Eu me levanto sem muita explicação e saio da casa, limpo uma lagrima que desce e vou olhar como estava as modificações que eu tinha mandado fazer no morro, enquanto vou descendo uma mulher me fala.
— Oi – ela fala – você é a Ester?
— Sim – eu respondo
— Quero te agradecer.
— Pelo? – eu pergunto para ela.
— Meu marido perdeu o emprego e a gente estava desesperado sem saber como pagaríamos as dividas dos alugueis, e agora com a sua inciiativa, sabemos que não vai acontecer nada com meu marido e obrigada também pelas cestas básicas e coisas para as crianças que você mandou entregar para quem estava trabalhando em troca da dívida.

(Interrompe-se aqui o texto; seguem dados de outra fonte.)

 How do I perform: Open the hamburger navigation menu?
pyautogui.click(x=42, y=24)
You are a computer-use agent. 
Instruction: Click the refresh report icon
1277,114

— Fico feliz que eu tenha ajudado.
— Ajudou muito – ela fala sorrindo – está todo mundo muito agradecido a você por isso – eu abro um sorriso para ela.
— Aparece no espaço, acredito que você pode aprender muita coisa lá.
— Vou sim, obrigada – ela fala sorrindo.
Eu sorrio para ela e ela sai andando, eu vejo Joca se aproximando.
— Será que eu e Sampaio precisamos ficar com medo que você vai tomar nosso lugar? – ele pergunta
— Não se preocupa, eu não pretendo ficar aqui – ele me encara.
— Você está bem?
— Porque ?
— Você saiu de dentro da cozinha e parecia não estar muito bem.
— Eu estou bem – eu falo olhando para ele – eu estou sempre bem – ele me encara.